Red Hat Bugzilla – Bug 504036
cpg dispatch activity stops after node failure
Last modified: 2009-07-08 11:57:44 EDT
Description of problem:
Running "cpgx -d1" on four nodes, where -d1 causes the test to periodically
kill and restart corosync. When this kill/restart happens on one node, others
are typically exiting/joining the cpg during at the same time. The result is
that cpgx stops receiving any cpg callbacks, and it just sits there forever.
More specifically, it appears that any cpg join gets stuck if the join occurs
during the failure/recovery period of another node that was killed.
Version-Release number of selected component (if applicable):
Steps to Reproduce:
please replicate this issue and try to understand what the root cause is.
This bug appears to have been reported against 'rawhide' during the Fedora 11 development cycle.
Changing version to '11'.
More information and reason for this action is here:
Please retest with atleast revision 2288 or corosync 0.99 when available.
r2288 | sdake | 2009-06-23 18:01:57 -0700 (Tue, 23 Jun 2009) | 10 lines
Add assembly to free list when it is removed from a configuration change as
indicated by being in the left list.
This has side effect of clearing the assembly buffer the next time it is
referenced from the free list. This fixes a defect that stops forward
processing of the message streams because sync fails to finish when receiving
a sync message from a restarted processor because it throws away the message.
I still see the problem. Using
[svn/corosync/trunk]% svn info
Repository Root: svn+ssh://svn.fedorahosted.org/svn/corosync
Repository UUID: fd59a12c-fef9-0310-b244-a6a79926bd2f
Node Kind: directory
Last Changed Author: sdake
Last Changed Rev: 2289
Last Changed Date: 2009-06-24 00:21:13 -0500 (Wed, 24 Jun 2009)
1. nodes 1,2,3: cpgx running
2. node 1: dies
3. nodes 2,3: cpgx stops receiving callbacks, no activity
(approx 7 second gap of no activity)
4. nodes 2,3: cpgx starts receiving callbacks again, this includes the confchg removing node 1.
if node 4 cpgx starts and joins the cpg in the window between step 2 and step 4, then it will never receive any callbacks.
This sounds like a different bugzilla then originally reported.

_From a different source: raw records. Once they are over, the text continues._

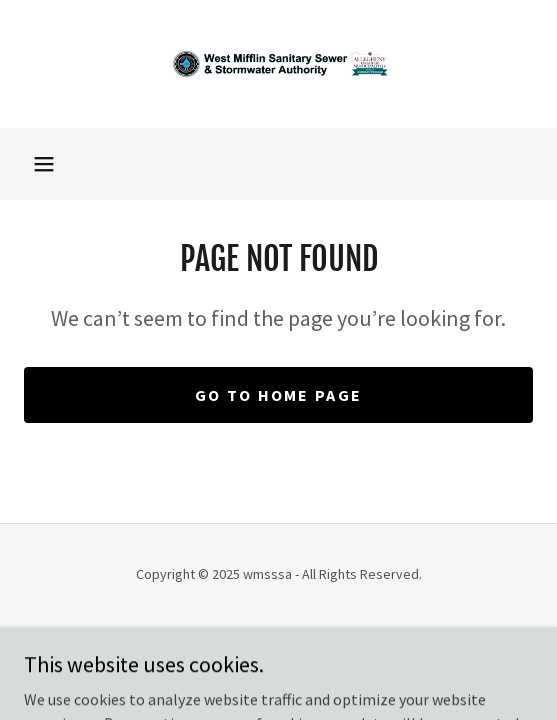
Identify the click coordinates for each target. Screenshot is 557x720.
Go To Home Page (278, 395)
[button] (44, 164)
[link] (279, 64)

Reassigning to Honzaf to investigate.
Created attachment 350943 [details]
Proposed cpgx patch fixing this problem
I think I finally found problem. In cpgx. Problem was hidden in node->sync_from. This value is not updated, if node dies. If node in sync_from dies, no one other will send sync and it looks like node will not receiving messages (dispatch) what is not true.
Let me know, if this solves your problem or not (maybe I found some different problem).
(In reply to comment #7)
> Created an attachment (id=350943) [details]
> Proposed cpgx patch fixing this problem
> I think I finally found problem. In cpgx. Problem was hidden in
> node->sync_from. This value is not updated, if node dies. If node in sync_from
> dies, no one other will send sync and it looks like node will not receiving
> messages (dispatch) what is not true.
> Let me know, if this solves your problem or not (maybe I found some different
please remove line
+ synced_nodes[i++] = node->nodeid;
from patch. This will add ugly overflow problem, and it's not needed.
Not a corosync bug. I've verified that Honza's cpgx patch fixes this. The fact that cpgx prints nothing until it's synced misled me to think it was getting no callbacks, when it fact it was, but just wasn't printing them. I'll add some debug output in this space between join and sync to avoid this confusion again.